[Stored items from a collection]

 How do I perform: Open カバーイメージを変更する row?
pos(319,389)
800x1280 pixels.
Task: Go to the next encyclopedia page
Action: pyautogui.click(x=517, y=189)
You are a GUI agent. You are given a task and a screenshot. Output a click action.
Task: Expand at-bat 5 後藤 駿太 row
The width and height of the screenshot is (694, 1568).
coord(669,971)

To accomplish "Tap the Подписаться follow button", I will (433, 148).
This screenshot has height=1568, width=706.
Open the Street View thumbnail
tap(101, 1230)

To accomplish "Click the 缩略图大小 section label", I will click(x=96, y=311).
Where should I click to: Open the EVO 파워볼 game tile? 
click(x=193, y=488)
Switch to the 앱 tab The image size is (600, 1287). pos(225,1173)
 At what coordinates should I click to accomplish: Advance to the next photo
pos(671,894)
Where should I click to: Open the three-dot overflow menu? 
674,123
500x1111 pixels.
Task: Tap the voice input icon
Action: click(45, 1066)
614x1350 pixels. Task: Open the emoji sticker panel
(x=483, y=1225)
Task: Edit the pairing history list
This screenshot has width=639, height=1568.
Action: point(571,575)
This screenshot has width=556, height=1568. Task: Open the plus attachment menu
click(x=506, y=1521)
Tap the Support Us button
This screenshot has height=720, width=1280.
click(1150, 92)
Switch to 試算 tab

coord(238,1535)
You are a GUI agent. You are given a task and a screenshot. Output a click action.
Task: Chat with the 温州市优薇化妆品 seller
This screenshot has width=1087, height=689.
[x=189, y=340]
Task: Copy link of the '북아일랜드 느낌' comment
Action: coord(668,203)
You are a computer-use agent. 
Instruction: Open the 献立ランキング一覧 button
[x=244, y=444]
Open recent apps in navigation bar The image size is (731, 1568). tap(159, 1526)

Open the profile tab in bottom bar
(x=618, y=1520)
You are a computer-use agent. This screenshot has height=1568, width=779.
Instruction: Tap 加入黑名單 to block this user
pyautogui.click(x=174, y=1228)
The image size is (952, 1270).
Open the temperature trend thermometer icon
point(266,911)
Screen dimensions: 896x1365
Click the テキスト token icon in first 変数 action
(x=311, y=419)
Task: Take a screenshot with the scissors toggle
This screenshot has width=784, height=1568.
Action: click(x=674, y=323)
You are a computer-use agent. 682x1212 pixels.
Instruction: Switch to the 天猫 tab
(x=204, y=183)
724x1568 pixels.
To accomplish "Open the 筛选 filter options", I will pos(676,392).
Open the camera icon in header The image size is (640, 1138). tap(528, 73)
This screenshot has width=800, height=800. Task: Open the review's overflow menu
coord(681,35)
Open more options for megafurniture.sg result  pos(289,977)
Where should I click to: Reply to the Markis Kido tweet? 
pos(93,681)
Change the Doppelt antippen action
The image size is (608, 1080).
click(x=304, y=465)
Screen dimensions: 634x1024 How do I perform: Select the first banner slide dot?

Exercise brief. Repeat the rows word for word, from the line with "will click(x=96, y=311)." to the line with "Open more options", including both of those lines.

Result for this task.
To accomplish "Click the 缩略图大小 section label", I will click(x=96, y=311).
Where should I click to: Open the EVO 파워볼 game tile? 
click(x=193, y=488)
Switch to the 앱 tab The image size is (600, 1287). pos(225,1173)
 At what coordinates should I click to accomplish: Advance to the next photo
pos(671,894)
Where should I click to: Open the three-dot overflow menu? 
674,123
500x1111 pixels.
Task: Tap the voice input icon
Action: click(45, 1066)
614x1350 pixels. Task: Open the emoji sticker panel
(x=483, y=1225)
Task: Edit the pairing history list
This screenshot has width=639, height=1568.
Action: point(571,575)
This screenshot has width=556, height=1568. Task: Open the plus attachment menu
click(x=506, y=1521)
Tap the Support Us button
This screenshot has height=720, width=1280.
click(1150, 92)
Switch to 試算 tab

coord(238,1535)
You are a GUI agent. You are given a task and a screenshot. Output a click action.
Task: Chat with the 温州市优薇化妆品 seller
This screenshot has width=1087, height=689.
[x=189, y=340]
Task: Copy link of the '북아일랜드 느낌' comment
Action: coord(668,203)
You are a computer-use agent. 
Instruction: Open the 献立ランキング一覧 button
[x=244, y=444]
Open recent apps in navigation bar The image size is (731, 1568). tap(159, 1526)

Open the profile tab in bottom bar
(x=618, y=1520)
You are a computer-use agent. This screenshot has height=1568, width=779.
Instruction: Tap 加入黑名單 to block this user
pyautogui.click(x=174, y=1228)
The image size is (952, 1270).
Open the temperature trend thermometer icon
point(266,911)
Screen dimensions: 896x1365
Click the テキスト token icon in first 変数 action
(x=311, y=419)
Task: Take a screenshot with the scissors toggle
This screenshot has width=784, height=1568.
Action: click(x=674, y=323)
You are a computer-use agent. 682x1212 pixels.
Instruction: Switch to the 天猫 tab
(x=204, y=183)
724x1568 pixels.
To accomplish "Open the 筛选 filter options", I will pos(676,392).
Open the camera icon in header The image size is (640, 1138). tap(528, 73)
This screenshot has width=800, height=800. Task: Open the review's overflow menu
coord(681,35)
Open more options for megafurniture.sg result  pos(289,977)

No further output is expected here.